- Extracted records -
..........

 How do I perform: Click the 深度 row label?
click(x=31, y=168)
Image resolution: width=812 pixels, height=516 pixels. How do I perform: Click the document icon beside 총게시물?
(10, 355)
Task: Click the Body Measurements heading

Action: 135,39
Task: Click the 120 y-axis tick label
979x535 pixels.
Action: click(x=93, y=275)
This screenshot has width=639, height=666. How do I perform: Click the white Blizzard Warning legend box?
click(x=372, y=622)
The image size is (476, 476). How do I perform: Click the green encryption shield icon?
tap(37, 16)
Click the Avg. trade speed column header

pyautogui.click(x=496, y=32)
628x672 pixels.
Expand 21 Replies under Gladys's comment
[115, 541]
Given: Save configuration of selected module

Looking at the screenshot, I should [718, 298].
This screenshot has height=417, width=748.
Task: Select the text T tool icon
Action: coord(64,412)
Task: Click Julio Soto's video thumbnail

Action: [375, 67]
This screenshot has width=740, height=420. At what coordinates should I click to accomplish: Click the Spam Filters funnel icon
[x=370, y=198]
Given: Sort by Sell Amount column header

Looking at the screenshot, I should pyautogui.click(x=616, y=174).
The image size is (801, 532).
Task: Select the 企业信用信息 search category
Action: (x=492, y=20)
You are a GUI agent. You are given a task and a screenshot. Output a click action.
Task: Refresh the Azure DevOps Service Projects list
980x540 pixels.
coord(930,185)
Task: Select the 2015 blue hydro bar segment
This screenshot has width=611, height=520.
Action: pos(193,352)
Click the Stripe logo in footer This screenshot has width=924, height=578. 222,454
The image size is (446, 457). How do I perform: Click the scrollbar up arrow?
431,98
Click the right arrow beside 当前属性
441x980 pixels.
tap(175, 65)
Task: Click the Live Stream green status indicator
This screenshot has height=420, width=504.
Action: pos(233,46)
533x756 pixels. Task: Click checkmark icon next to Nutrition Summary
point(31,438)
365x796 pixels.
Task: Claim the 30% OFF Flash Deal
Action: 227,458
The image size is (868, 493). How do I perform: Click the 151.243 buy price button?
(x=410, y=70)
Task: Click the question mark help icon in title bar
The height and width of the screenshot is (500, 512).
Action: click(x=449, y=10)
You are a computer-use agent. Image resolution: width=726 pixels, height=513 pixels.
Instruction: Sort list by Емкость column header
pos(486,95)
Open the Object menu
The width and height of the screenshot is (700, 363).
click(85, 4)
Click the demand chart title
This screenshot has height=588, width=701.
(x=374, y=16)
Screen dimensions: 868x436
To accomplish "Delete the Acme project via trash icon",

..........

- Activity -
Lines with the string "agent" in the data above: say how many there are, giving the number alone.

- The completed task -
2